- _About this exercise_:
Restate every record exactly, with nothing skipped.
═══
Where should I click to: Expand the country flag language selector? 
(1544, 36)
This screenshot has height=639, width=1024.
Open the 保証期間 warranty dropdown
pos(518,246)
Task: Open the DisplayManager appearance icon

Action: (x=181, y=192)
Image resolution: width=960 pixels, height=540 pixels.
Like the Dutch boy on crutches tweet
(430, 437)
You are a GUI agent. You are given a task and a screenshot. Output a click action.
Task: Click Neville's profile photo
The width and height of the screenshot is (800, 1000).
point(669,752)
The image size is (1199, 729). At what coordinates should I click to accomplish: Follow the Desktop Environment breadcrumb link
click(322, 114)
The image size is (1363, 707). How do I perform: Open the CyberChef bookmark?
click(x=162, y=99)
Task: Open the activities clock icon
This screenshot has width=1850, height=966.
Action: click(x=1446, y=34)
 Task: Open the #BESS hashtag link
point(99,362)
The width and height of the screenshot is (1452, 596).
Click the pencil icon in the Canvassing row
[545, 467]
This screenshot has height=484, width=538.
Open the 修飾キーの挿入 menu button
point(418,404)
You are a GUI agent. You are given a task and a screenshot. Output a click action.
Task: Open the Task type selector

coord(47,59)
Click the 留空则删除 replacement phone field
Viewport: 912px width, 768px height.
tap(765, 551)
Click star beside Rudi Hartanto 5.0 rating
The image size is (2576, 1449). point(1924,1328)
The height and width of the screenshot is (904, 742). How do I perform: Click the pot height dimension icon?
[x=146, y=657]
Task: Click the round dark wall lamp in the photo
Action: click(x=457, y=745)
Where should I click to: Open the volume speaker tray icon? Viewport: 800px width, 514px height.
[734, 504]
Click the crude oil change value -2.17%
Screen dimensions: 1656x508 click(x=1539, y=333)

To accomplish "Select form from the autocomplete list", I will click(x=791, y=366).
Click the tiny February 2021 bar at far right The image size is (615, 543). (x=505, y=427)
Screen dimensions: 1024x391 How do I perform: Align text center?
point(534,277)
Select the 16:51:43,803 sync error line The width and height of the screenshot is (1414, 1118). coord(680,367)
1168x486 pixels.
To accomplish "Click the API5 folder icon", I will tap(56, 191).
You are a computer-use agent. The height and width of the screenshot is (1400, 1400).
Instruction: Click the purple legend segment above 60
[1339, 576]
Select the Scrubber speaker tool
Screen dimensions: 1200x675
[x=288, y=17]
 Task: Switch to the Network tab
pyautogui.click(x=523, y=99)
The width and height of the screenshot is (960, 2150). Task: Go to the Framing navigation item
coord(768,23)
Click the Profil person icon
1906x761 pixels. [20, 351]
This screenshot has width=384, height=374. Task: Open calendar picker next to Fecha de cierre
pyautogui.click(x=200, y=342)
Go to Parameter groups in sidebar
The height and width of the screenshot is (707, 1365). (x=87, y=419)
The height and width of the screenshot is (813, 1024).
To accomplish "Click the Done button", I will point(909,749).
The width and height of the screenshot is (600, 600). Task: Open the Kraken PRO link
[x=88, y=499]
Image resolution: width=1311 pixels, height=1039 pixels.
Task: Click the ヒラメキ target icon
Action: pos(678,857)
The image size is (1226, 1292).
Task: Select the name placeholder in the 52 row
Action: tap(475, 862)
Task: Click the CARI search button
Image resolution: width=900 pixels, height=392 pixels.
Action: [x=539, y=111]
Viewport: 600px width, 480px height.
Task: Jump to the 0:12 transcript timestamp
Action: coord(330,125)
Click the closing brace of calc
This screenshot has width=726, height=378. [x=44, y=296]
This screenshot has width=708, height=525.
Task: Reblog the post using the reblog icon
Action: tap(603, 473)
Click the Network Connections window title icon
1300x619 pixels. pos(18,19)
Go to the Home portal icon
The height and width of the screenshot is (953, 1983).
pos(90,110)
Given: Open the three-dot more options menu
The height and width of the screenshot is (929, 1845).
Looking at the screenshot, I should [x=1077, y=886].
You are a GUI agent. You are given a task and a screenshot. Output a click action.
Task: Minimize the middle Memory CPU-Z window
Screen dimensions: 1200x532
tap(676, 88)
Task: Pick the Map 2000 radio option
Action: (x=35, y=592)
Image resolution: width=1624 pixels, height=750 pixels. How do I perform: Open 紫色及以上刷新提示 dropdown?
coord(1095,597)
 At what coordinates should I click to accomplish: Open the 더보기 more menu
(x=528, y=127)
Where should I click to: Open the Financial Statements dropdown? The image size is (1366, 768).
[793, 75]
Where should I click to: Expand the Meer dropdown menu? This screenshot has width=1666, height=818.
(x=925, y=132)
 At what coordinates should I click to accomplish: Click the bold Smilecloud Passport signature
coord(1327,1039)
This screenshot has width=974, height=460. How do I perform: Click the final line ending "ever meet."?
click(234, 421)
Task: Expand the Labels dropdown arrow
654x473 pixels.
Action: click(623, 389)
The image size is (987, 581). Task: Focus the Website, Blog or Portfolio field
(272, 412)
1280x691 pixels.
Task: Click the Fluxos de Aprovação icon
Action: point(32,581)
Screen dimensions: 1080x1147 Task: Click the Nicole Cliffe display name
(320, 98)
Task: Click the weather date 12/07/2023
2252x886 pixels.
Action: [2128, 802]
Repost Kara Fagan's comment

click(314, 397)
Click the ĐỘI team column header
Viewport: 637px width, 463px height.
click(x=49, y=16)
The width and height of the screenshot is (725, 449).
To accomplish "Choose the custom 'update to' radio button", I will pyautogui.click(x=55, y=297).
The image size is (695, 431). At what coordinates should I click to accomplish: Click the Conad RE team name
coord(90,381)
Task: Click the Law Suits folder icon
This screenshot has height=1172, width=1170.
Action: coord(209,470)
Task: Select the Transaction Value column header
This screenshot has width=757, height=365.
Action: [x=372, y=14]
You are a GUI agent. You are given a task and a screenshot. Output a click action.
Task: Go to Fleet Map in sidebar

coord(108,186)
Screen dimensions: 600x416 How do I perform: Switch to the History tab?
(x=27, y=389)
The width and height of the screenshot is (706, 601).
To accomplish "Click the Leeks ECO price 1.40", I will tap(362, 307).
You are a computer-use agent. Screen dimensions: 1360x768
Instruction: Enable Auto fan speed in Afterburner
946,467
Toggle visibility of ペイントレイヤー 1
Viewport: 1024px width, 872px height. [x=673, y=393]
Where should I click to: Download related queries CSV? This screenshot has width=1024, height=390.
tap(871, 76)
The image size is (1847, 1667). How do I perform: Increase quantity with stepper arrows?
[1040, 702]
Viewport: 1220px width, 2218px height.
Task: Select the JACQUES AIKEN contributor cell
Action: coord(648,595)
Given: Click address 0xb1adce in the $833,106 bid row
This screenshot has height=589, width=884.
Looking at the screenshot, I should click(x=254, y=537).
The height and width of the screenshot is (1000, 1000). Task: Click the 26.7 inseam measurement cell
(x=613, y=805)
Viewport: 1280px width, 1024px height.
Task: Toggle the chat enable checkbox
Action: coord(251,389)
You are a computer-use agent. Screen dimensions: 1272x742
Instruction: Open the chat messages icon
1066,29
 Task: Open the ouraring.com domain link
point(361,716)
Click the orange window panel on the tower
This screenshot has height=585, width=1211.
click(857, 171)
═══
- _Exercise result_:
Where should I click to: Expand the country flag language selector? 
(1544, 36)
This screenshot has height=639, width=1024.
Open the 保証期間 warranty dropdown
pos(518,246)
Task: Open the DisplayManager appearance icon

Action: (x=181, y=192)
Image resolution: width=960 pixels, height=540 pixels.
Like the Dutch boy on crutches tweet
(430, 437)
You are a GUI agent. You are given a task and a screenshot. Output a click action.
Task: Click Neville's profile photo
The width and height of the screenshot is (800, 1000).
point(669,752)
The image size is (1199, 729). At what coordinates should I click to accomplish: Follow the Desktop Environment breadcrumb link
click(322, 114)
The image size is (1363, 707). How do I perform: Open the CyberChef bookmark?
click(x=162, y=99)
Task: Open the activities clock icon
This screenshot has width=1850, height=966.
Action: click(x=1446, y=34)
 Task: Open the #BESS hashtag link
point(99,362)
The width and height of the screenshot is (1452, 596).
Click the pencil icon in the Canvassing row
[545, 467]
This screenshot has height=484, width=538.
Open the 修飾キーの挿入 menu button
point(418,404)
You are a GUI agent. You are given a task and a screenshot. Output a click action.
Task: Open the Task type selector

coord(47,59)
Click the 留空则删除 replacement phone field
Viewport: 912px width, 768px height.
tap(765, 551)
Click star beside Rudi Hartanto 5.0 rating
The image size is (2576, 1449). point(1924,1328)
The height and width of the screenshot is (904, 742). How do I perform: Click the pot height dimension icon?
[x=146, y=657]
Task: Click the round dark wall lamp in the photo
Action: click(x=457, y=745)
Where should I click to: Open the volume speaker tray icon? Viewport: 800px width, 514px height.
[734, 504]
Click the crude oil change value -2.17%
Screen dimensions: 1656x508 click(x=1539, y=333)

To accomplish "Select form from the autocomplete list", I will click(x=791, y=366).
Click the tiny February 2021 bar at far right The image size is (615, 543). (x=505, y=427)
Screen dimensions: 1024x391 How do I perform: Align text center?
point(534,277)
Select the 16:51:43,803 sync error line The width and height of the screenshot is (1414, 1118). coord(680,367)
1168x486 pixels.
To accomplish "Click the API5 folder icon", I will tap(56, 191).
You are a computer-use agent. The height and width of the screenshot is (1400, 1400).
Instruction: Click the purple legend segment above 60
[1339, 576]
Select the Scrubber speaker tool
Screen dimensions: 1200x675
[x=288, y=17]
 Task: Switch to the Network tab
pyautogui.click(x=523, y=99)
The width and height of the screenshot is (960, 2150). Task: Go to the Framing navigation item
coord(768,23)
Click the Profil person icon
1906x761 pixels. [20, 351]
This screenshot has width=384, height=374. Task: Open calendar picker next to Fecha de cierre
pyautogui.click(x=200, y=342)
Go to Parameter groups in sidebar
The height and width of the screenshot is (707, 1365). (x=87, y=419)
The height and width of the screenshot is (813, 1024).
To accomplish "Click the Done button", I will point(909,749).
The width and height of the screenshot is (600, 600). Task: Open the Kraken PRO link
[x=88, y=499]
Image resolution: width=1311 pixels, height=1039 pixels.
Task: Click the ヒラメキ target icon
Action: pos(678,857)
The image size is (1226, 1292).
Task: Select the name placeholder in the 52 row
Action: tap(475, 862)
Task: Click the CARI search button
Image resolution: width=900 pixels, height=392 pixels.
Action: [x=539, y=111]
Viewport: 600px width, 480px height.
Task: Jump to the 0:12 transcript timestamp
Action: coord(330,125)
Click the closing brace of calc
This screenshot has width=726, height=378. [x=44, y=296]
This screenshot has width=708, height=525.
Task: Reblog the post using the reblog icon
Action: tap(603, 473)
Click the Network Connections window title icon
1300x619 pixels. pos(18,19)
Go to the Home portal icon
The height and width of the screenshot is (953, 1983).
pos(90,110)
Given: Open the three-dot more options menu
The height and width of the screenshot is (929, 1845).
Looking at the screenshot, I should [x=1077, y=886].
You are a GUI agent. You are given a task and a screenshot. Output a click action.
Task: Minimize the middle Memory CPU-Z window
Screen dimensions: 1200x532
tap(676, 88)
Task: Pick the Map 2000 radio option
Action: (x=35, y=592)
Image resolution: width=1624 pixels, height=750 pixels. How do I perform: Open 紫色及以上刷新提示 dropdown?
coord(1095,597)
 At what coordinates should I click to accomplish: Open the 더보기 more menu
(x=528, y=127)
Where should I click to: Open the Financial Statements dropdown? The image size is (1366, 768).
[793, 75]
Where should I click to: Expand the Meer dropdown menu? This screenshot has width=1666, height=818.
(x=925, y=132)
 At what coordinates should I click to accomplish: Click the bold Smilecloud Passport signature
coord(1327,1039)
This screenshot has width=974, height=460. How do I perform: Click the final line ending "ever meet."?
click(234, 421)
Task: Expand the Labels dropdown arrow
654x473 pixels.
Action: click(623, 389)
The image size is (987, 581). Task: Focus the Website, Blog or Portfolio field
(272, 412)
1280x691 pixels.
Task: Click the Fluxos de Aprovação icon
Action: point(32,581)
Screen dimensions: 1080x1147 Task: Click the Nicole Cliffe display name
(320, 98)
Task: Click the weather date 12/07/2023
2252x886 pixels.
Action: [2128, 802]
Repost Kara Fagan's comment

click(314, 397)
Click the ĐỘI team column header
Viewport: 637px width, 463px height.
click(x=49, y=16)
The width and height of the screenshot is (725, 449).
To accomplish "Choose the custom 'update to' radio button", I will pyautogui.click(x=55, y=297).
The image size is (695, 431). At what coordinates should I click to accomplish: Click the Conad RE team name
coord(90,381)
Task: Click the Law Suits folder icon
This screenshot has height=1172, width=1170.
Action: coord(209,470)
Task: Select the Transaction Value column header
This screenshot has width=757, height=365.
Action: [x=372, y=14]
You are a GUI agent. You are given a task and a screenshot. Output a click action.
Task: Go to Fleet Map in sidebar

coord(108,186)
Screen dimensions: 600x416 How do I perform: Switch to the History tab?
(x=27, y=389)
The width and height of the screenshot is (706, 601).
To accomplish "Click the Leeks ECO price 1.40", I will tap(362, 307).
You are a computer-use agent. Screen dimensions: 1360x768
Instruction: Enable Auto fan speed in Afterburner
946,467
Toggle visibility of ペイントレイヤー 1
Viewport: 1024px width, 872px height. [x=673, y=393]
Where should I click to: Download related queries CSV? This screenshot has width=1024, height=390.
tap(871, 76)
The image size is (1847, 1667). How do I perform: Increase quantity with stepper arrows?
[1040, 702]
Viewport: 1220px width, 2218px height.
Task: Select the JACQUES AIKEN contributor cell
Action: coord(648,595)
Given: Click address 0xb1adce in the $833,106 bid row
This screenshot has height=589, width=884.
Looking at the screenshot, I should click(x=254, y=537).
The height and width of the screenshot is (1000, 1000). Task: Click the 26.7 inseam measurement cell
(x=613, y=805)
Viewport: 1280px width, 1024px height.
Task: Toggle the chat enable checkbox
Action: coord(251,389)
You are a computer-use agent. Screen dimensions: 1272x742
Instruction: Open the chat messages icon
1066,29
 Task: Open the ouraring.com domain link
point(361,716)
Click the orange window panel on the tower
This screenshot has height=585, width=1211.
click(857, 171)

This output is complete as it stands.